But seriously i don't think you can opt a budget increase of 20k & its not so worth. Its better for you to spend more on Processor, Mobo, GPU, RAM, PSU & Cabinet. Later you can upgrade any HDD or SSD at your own wish.


----------



## Piyush (Apr 11, 2011)

d3p5kor;1371100

[TABLE said:
			
		

> *Component*|*Make*|*Price*
> *Processor*| Intel Core i7 2600k | 16000
> *Motherboard*| ASUS P8P67 PRO | 11500
> *RAM*| Corsair XMS3 2X2GB 1600C9 | 2500
> ...



the overall config is just perfect
but the case is avb. @ 5.5k 
and do you really think he needs that PSU?
even a VX 550W will be enough


----------



## d3p (Apr 11, 2011)

Piyush said:


> the overall config is just perfect
> but the case is avb. @ 5.5k
> and do you really think he needs that PSU?
> even a VX 550W will be enough



I have corrected it to CM RC 430 Black. 
Its better to have a 850w PSU & later on his demands OP can opt for SLI's, SSD's or HDD's.

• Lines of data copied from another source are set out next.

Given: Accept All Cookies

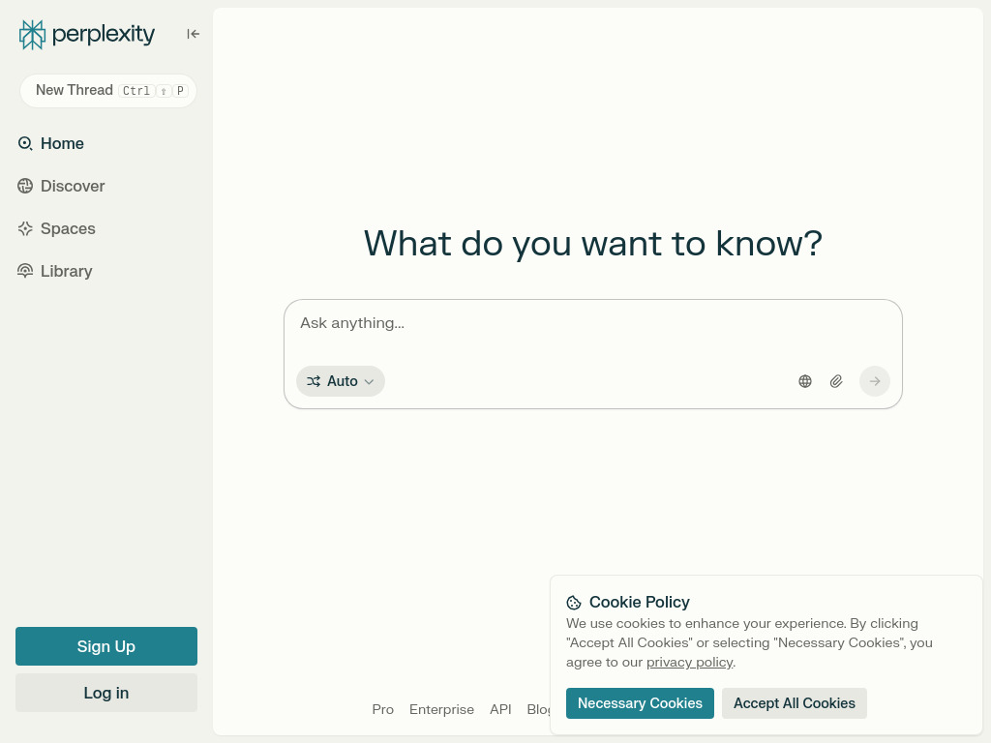Looking at the screenshot, I should pos(794,703).
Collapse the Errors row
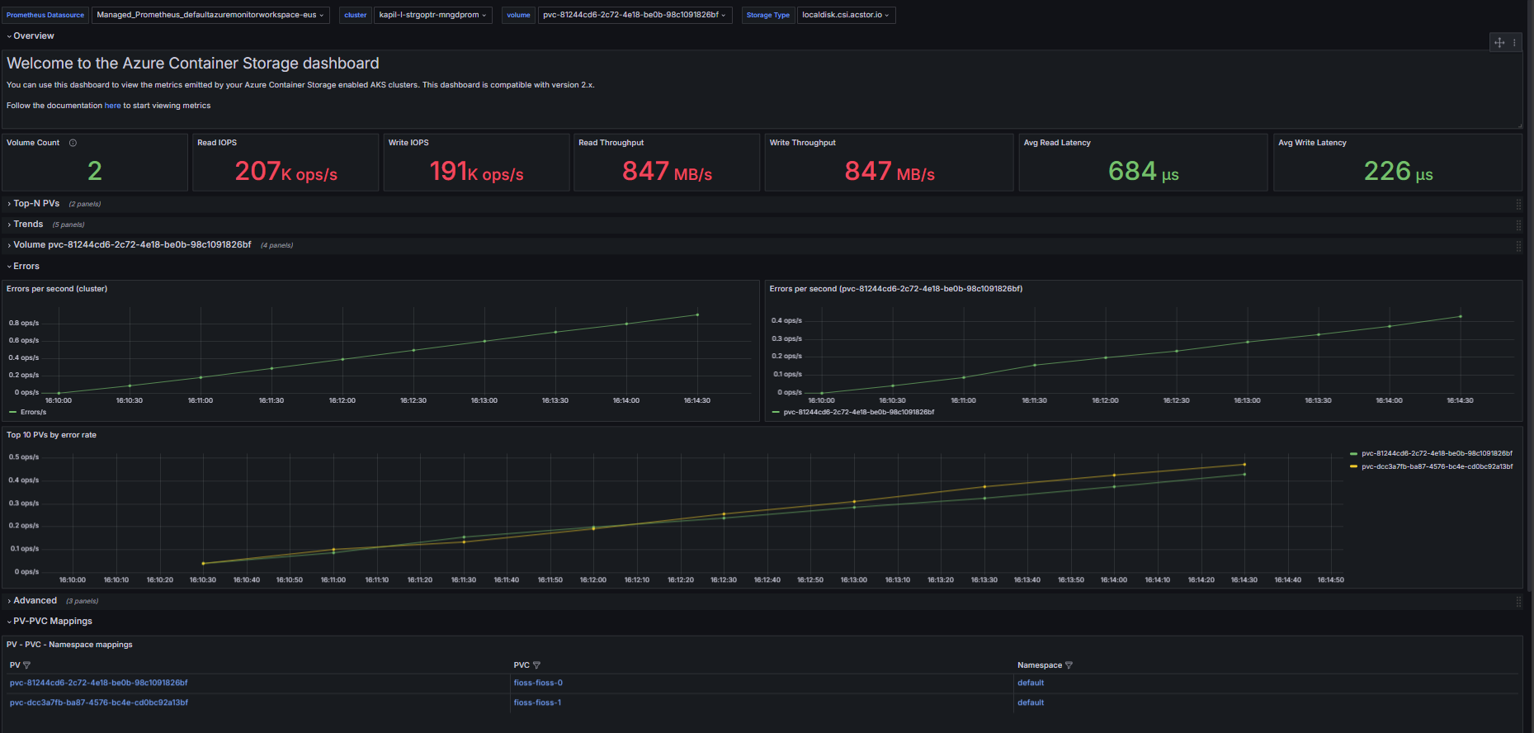1534x733 pixels. [x=26, y=267]

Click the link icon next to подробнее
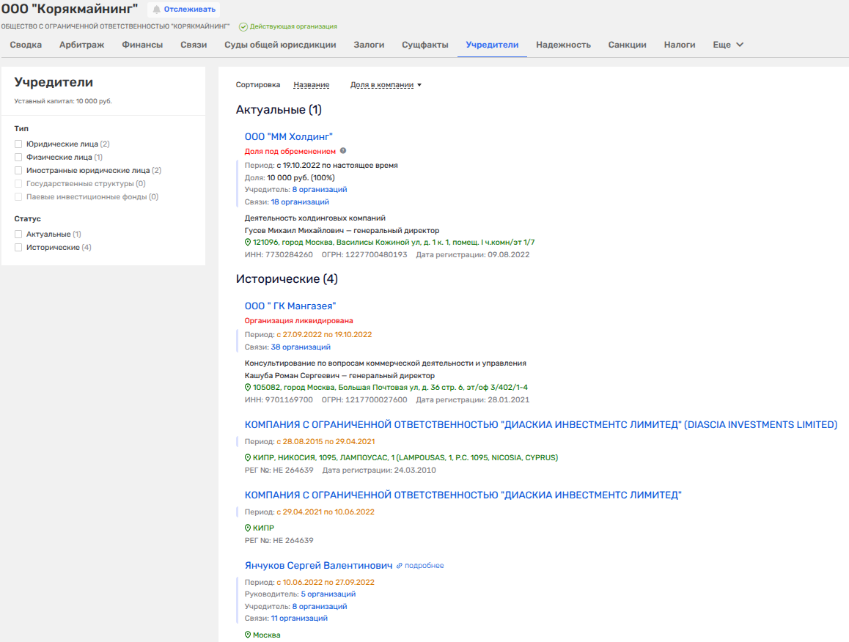pyautogui.click(x=400, y=566)

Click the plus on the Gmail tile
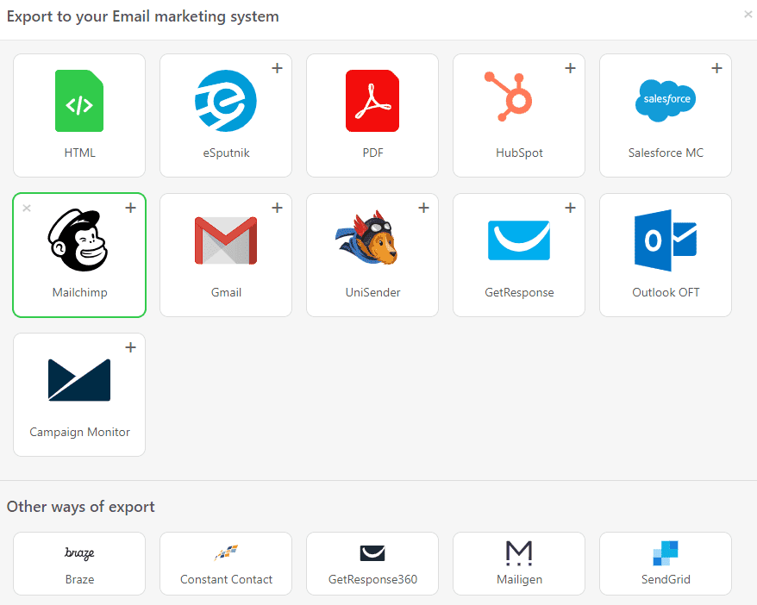tap(277, 207)
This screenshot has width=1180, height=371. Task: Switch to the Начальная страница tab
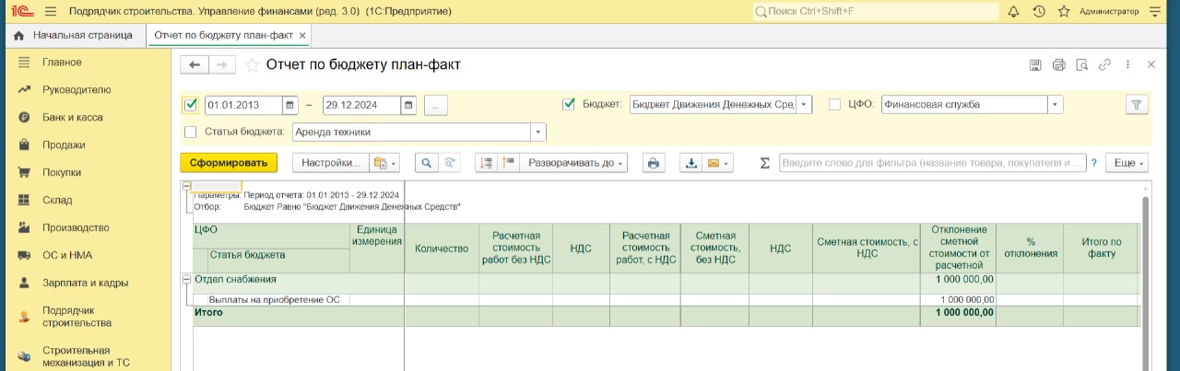(x=74, y=35)
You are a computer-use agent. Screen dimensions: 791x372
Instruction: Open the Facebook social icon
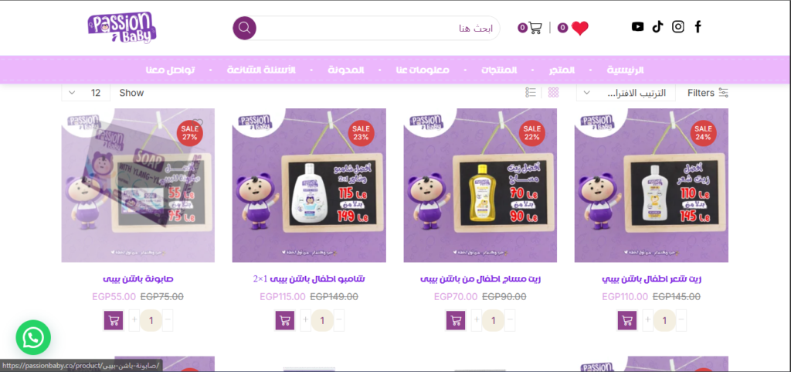(x=698, y=27)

For time being OP can have a 550, but to be more futureproof [specially in SLI setup's]


----------



## Piyush (Apr 11, 2011)

d3p5kor said:


> I have corrected it to CM RC 430 Black.
> Its better to have a 850w PSU & later on his demands OP can opt for SLI's, SSD's or HDD's.
> 
> For time being OP can have a 550, but to be more futureproof [specially in SLI setup's]



yup
if he go for future upgrade..then he needs TX 650 at least
but if he is going for elite 430, then its better to not SLI/Xfire
he should get at least CM 690


----------



## d3p (Apr 11, 2011)

IMO its not going to matter much, i'm just comparing their images..

For two Card CF or SLI, RC430 is not a bad option, until unless OP doesn't like the looks of it.

 *www.coolermaster.in/upload/product/6654/featured/top6.jpg


There's no doubt 690 is clear winner but Mid towers are limited options for upgradation like Water Coolings, Fan Controllers with 2 DVD Drives & specially coolers from Noctua....

 *www.coolermaster.in/upload/product/6607/featured/top5.jpg


----------



## vickybat (Apr 11, 2011)

*@ Aj12*

Yes even i would recommend you to stick with msi gtx560-ti twin frozr II oc instead of a 6870 and a 570 instead of a 6970 if you want to game at fullhd and have no intentions for a multimonitor setup(*6970 has 2gb vram and is ideal for such setups*). 

*Msi gtx 570 twin frozr II is 18.7k in smcinternational.in. Check it out.*

*D3p5kor's* config is solid so stick with it. If you are planning to sli in future, then go for the seasonic 850. Else, the seasonic 620 will do just fine. Pick one of the two system's depending on your budget.

You can also reduce the budget by going for *Intel DP67BG @ 8.5k*.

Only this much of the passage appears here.